SOURCE DATA:
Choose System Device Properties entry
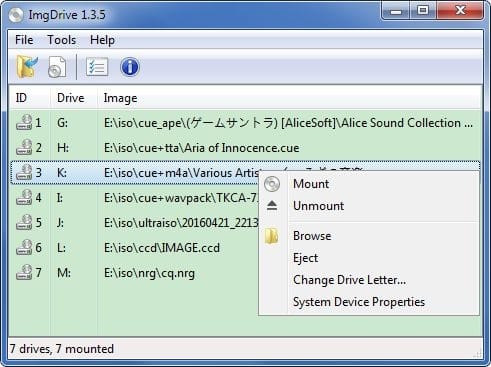 pyautogui.click(x=359, y=302)
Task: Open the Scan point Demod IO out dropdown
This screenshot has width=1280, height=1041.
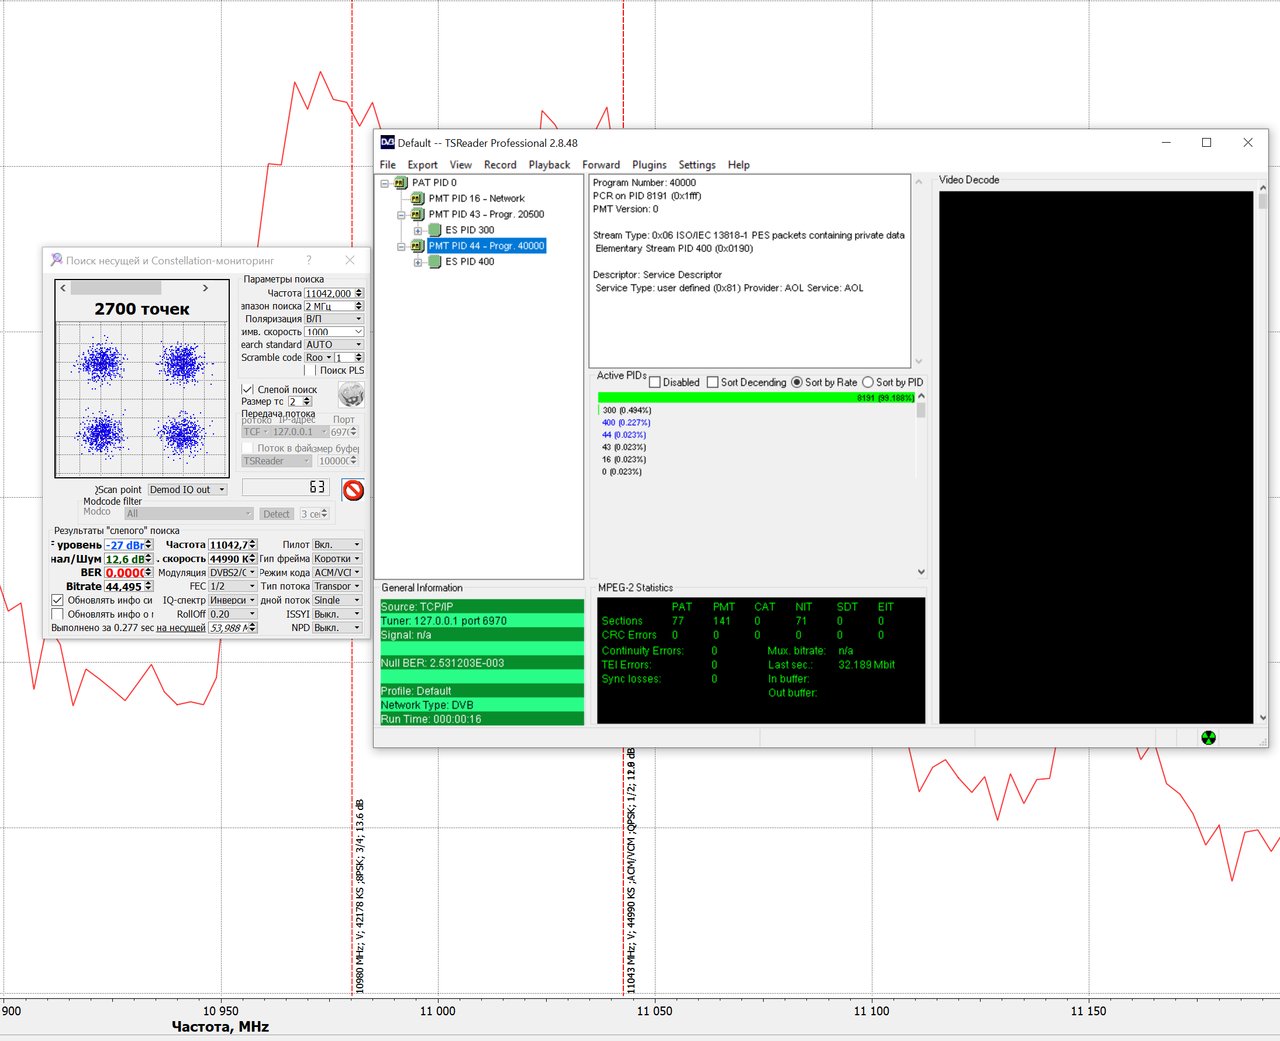Action: 187,490
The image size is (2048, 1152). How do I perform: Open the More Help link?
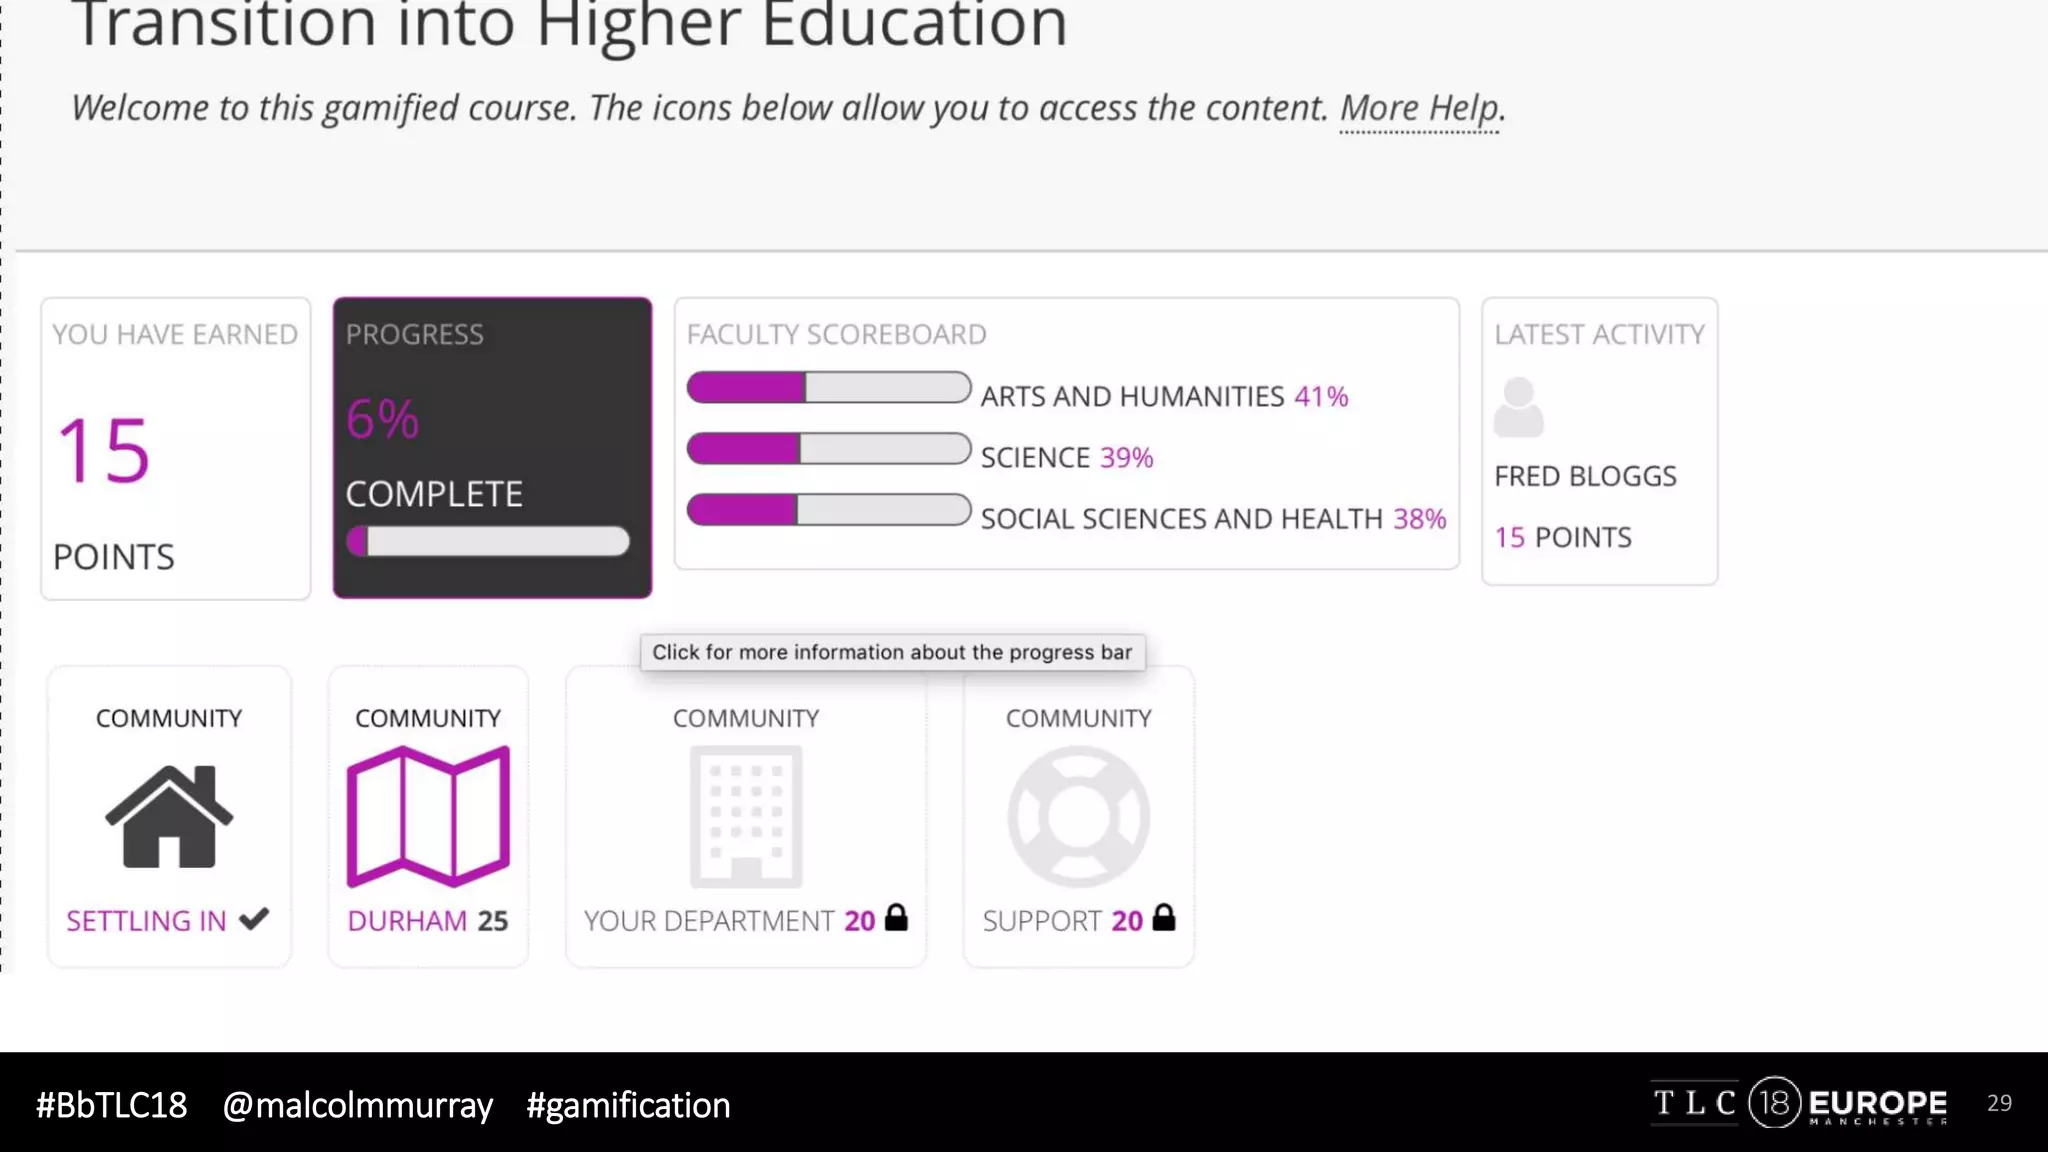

WHAT YOU HAVE TO DO: Images aside, return each entry above precisely as it stands.

EXERCISE SOLUTION:
Choose System Device Properties entry
 pyautogui.click(x=359, y=302)
Task: Open the Scan point Demod IO out dropdown
This screenshot has width=1280, height=1041.
Action: 187,490
The image size is (2048, 1152). How do I perform: Open the More Help link?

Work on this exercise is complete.